Elle est d’autant plus ambitieuse que ni les architectes ni les entreprises n’ont encore acquis de réelle expérience d’intervention lourde sur des édifices du 19e siècle. Et cependant, six ans seulement seront nécessaires pour organiser différents concours d’architectes, achever les plans et les documents techniques, conduire à bien les appels d’offres, réaliser les chantiers et installer les nouveaux occupants.

Pour y parvenir, on mêle les solutions : on conserve la disposition générale des édifices et des cours, on valorise certains éléments symboliques telle la grande cheminée, on intègre l’ancienne chaudière aux volumes de la bibliothèque, on joue des continuités spatiales sous les immeubles, on ajoute ponctuellement des volumes caractéristiques de l’esthétique des années 1980, on construit mais surtout on libère les grands plateaux industriels de leurs cloisonnements pour y implanter les nouveaux espaces tertiaires lumineux, conviviaux et flexibles.

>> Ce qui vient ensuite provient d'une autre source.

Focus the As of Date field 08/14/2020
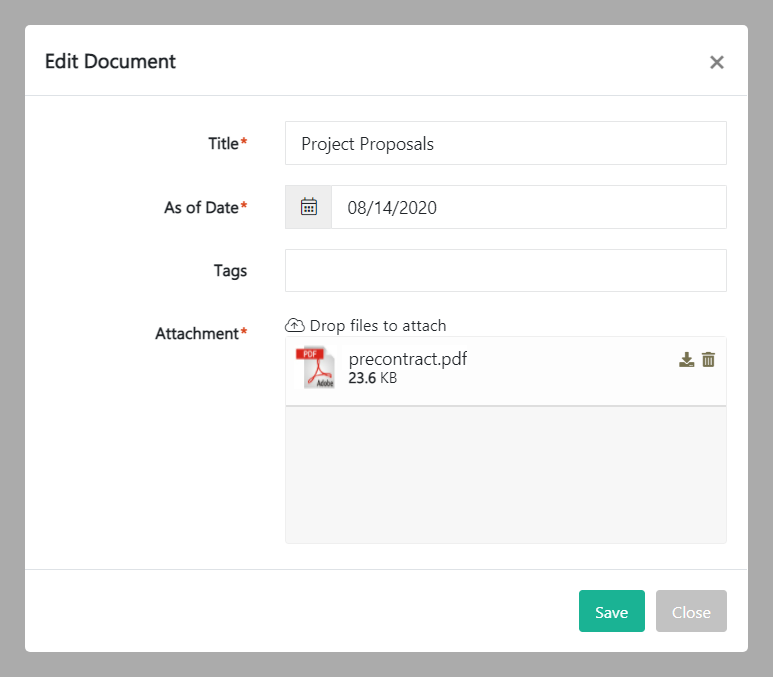 (x=528, y=207)
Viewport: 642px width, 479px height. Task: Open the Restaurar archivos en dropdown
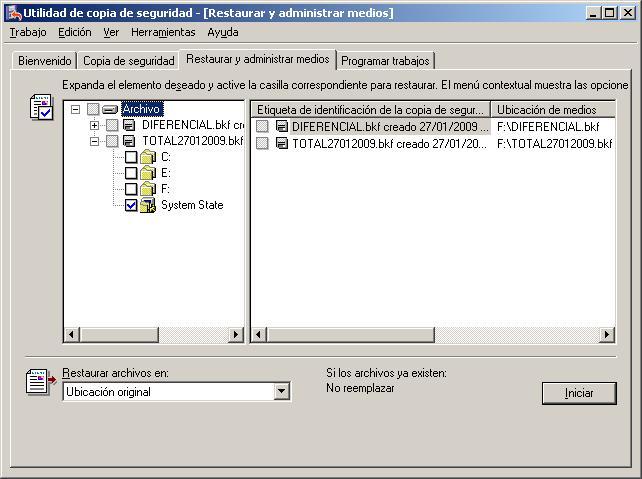click(282, 392)
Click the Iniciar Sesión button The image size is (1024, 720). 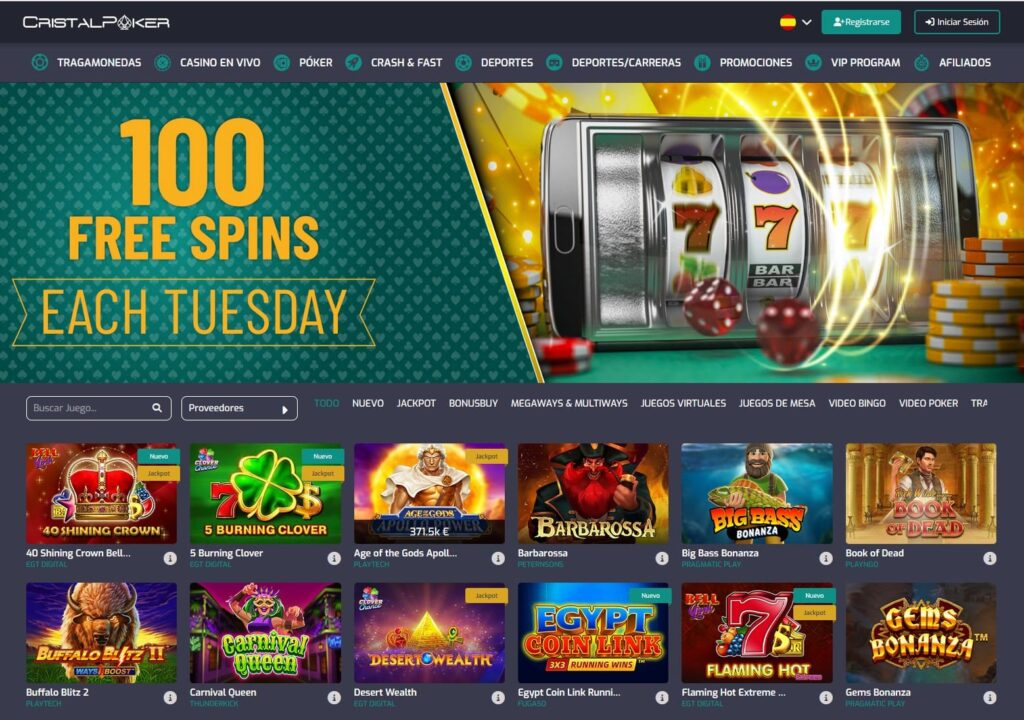pos(957,22)
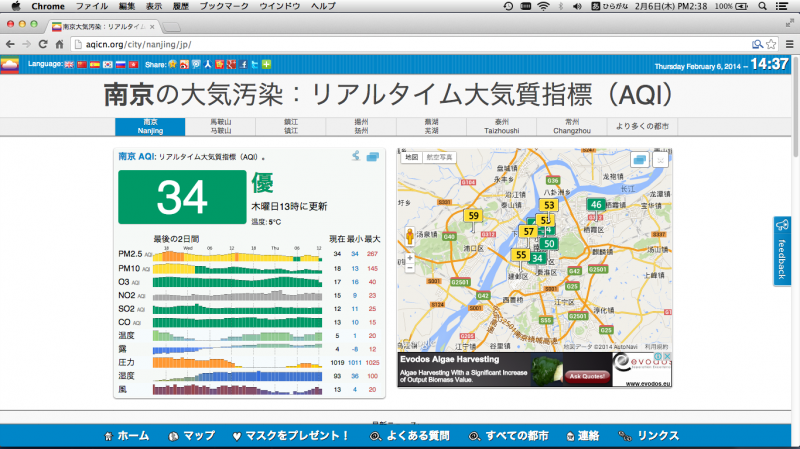Click the share icon in AQI widget header

point(355,156)
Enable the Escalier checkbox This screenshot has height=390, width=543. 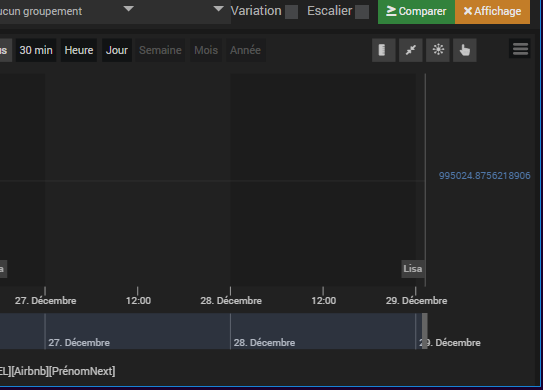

Aux côtés de Georges Évano et de Sylvie Jullien, huit équipes d’architectes parisiennes et nantaises, reconnues ou débutantes, restructurent et modernisent les anciens bâtiments avec l’aide des 150 entreprises qui interviennent sur les différents chantiers. En 1983, leur mission s’achève : le véritable cocktail programmatique (un tiers de logements sociaux, un tiers de services municipaux, un tiers d’équipements publics) est parvenu à transformer l’ancien site industriel, refermé sur lui-même, en un véritable lieu de vie, germe d’une nouvelle dynamique pour le quartier.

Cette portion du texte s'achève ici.